*** Provided information

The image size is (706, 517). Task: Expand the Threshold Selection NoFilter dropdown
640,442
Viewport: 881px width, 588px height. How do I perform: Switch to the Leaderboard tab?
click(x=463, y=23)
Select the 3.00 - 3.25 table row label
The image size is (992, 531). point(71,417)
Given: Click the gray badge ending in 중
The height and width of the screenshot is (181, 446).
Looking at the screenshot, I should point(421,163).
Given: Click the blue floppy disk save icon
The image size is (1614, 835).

******
*** Provided information

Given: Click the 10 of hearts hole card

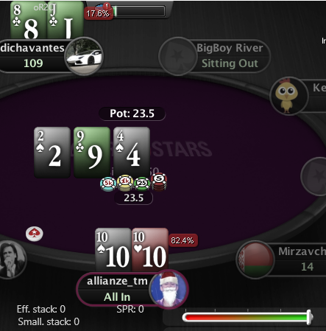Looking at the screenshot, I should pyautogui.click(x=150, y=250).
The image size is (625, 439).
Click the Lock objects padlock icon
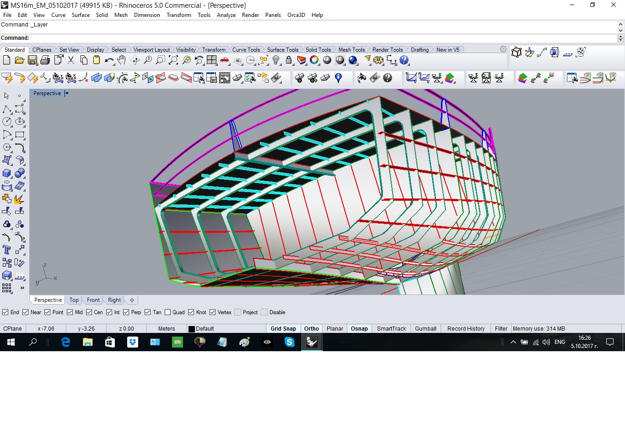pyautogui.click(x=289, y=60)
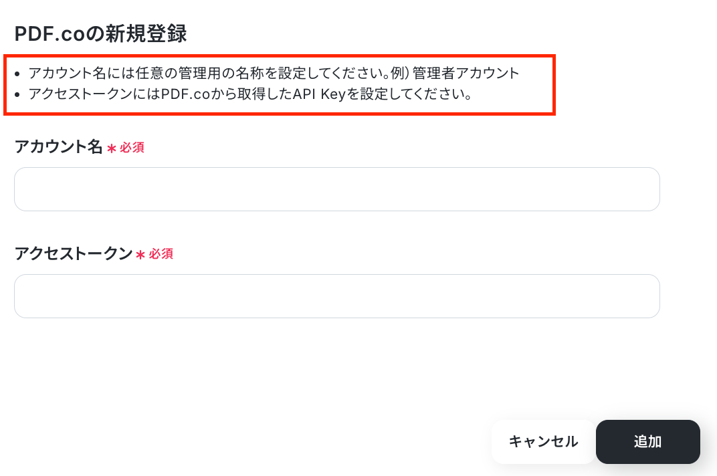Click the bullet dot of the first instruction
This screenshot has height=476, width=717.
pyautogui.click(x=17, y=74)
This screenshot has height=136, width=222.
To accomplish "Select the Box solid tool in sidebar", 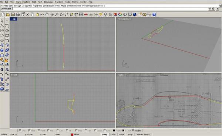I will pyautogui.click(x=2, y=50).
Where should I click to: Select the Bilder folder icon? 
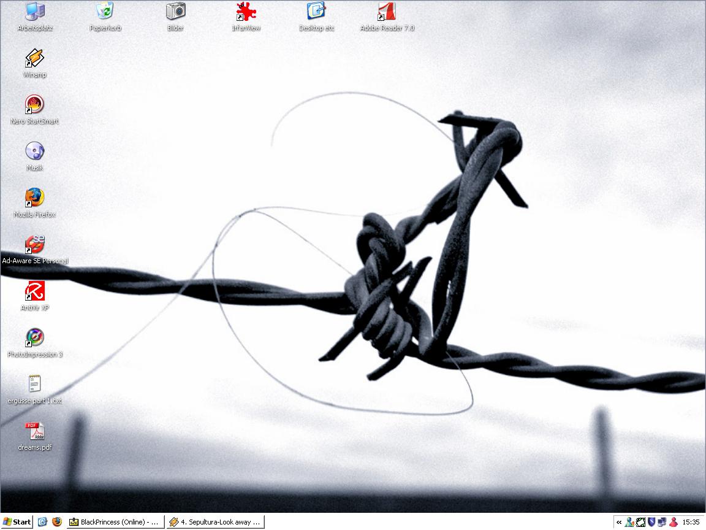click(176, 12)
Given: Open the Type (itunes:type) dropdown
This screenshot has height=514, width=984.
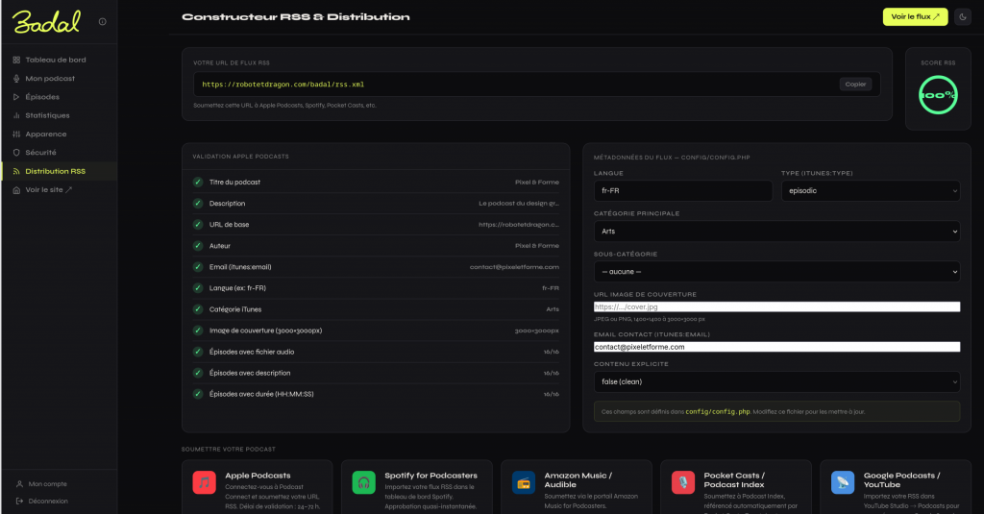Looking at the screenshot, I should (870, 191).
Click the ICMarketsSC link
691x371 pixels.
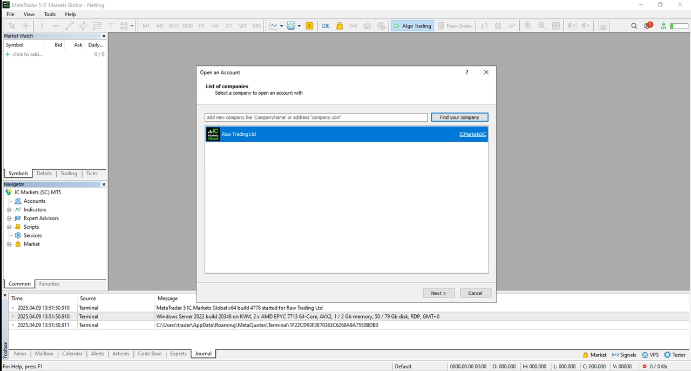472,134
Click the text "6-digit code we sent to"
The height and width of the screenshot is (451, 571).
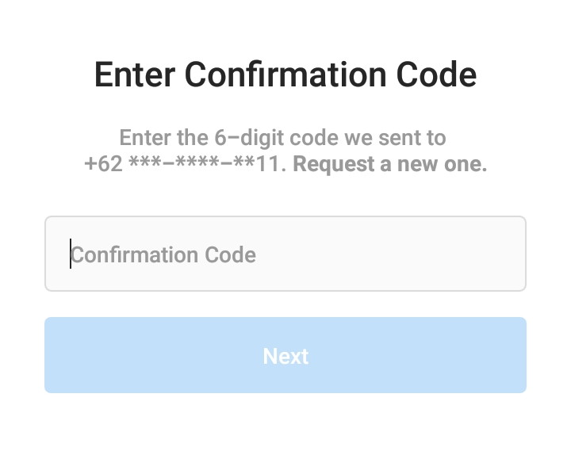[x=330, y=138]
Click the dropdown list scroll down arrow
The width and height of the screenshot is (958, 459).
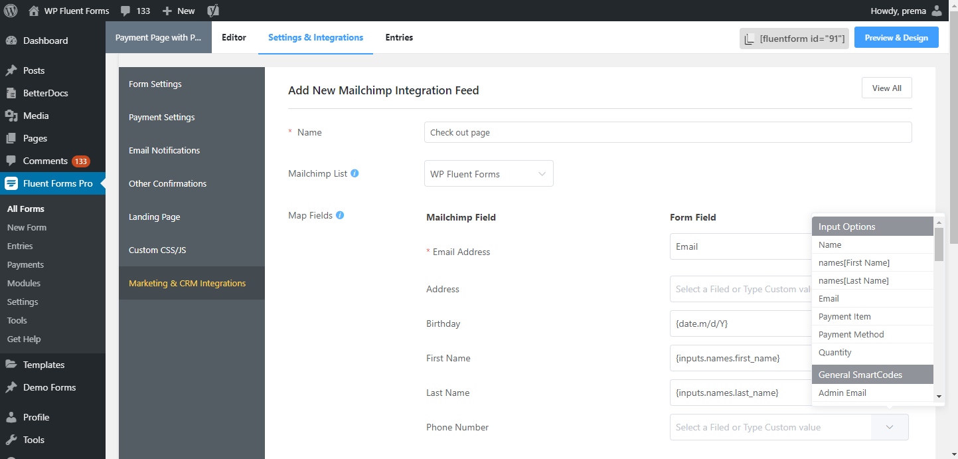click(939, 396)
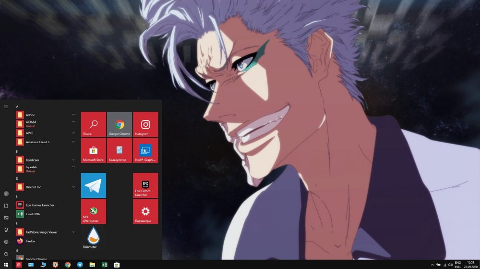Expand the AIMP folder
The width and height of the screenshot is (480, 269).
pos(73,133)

******

__Exercise aim__: All lines above from the one containing "Where should I" up to and including the one containing "Click the dropdown list scroll down arrow" are to be set down exactly, and nothing else. Leave images out.

__Solution to this problem__:
Where should I click to: Select the Bilder folder icon? 
click(176, 12)
Given: Open the Type (itunes:type) dropdown
This screenshot has height=514, width=984.
Looking at the screenshot, I should (870, 191).
Click the ICMarketsSC link
691x371 pixels.
472,134
Click the text "6-digit code we sent to"
The height and width of the screenshot is (451, 571).
[x=330, y=138]
Click the dropdown list scroll down arrow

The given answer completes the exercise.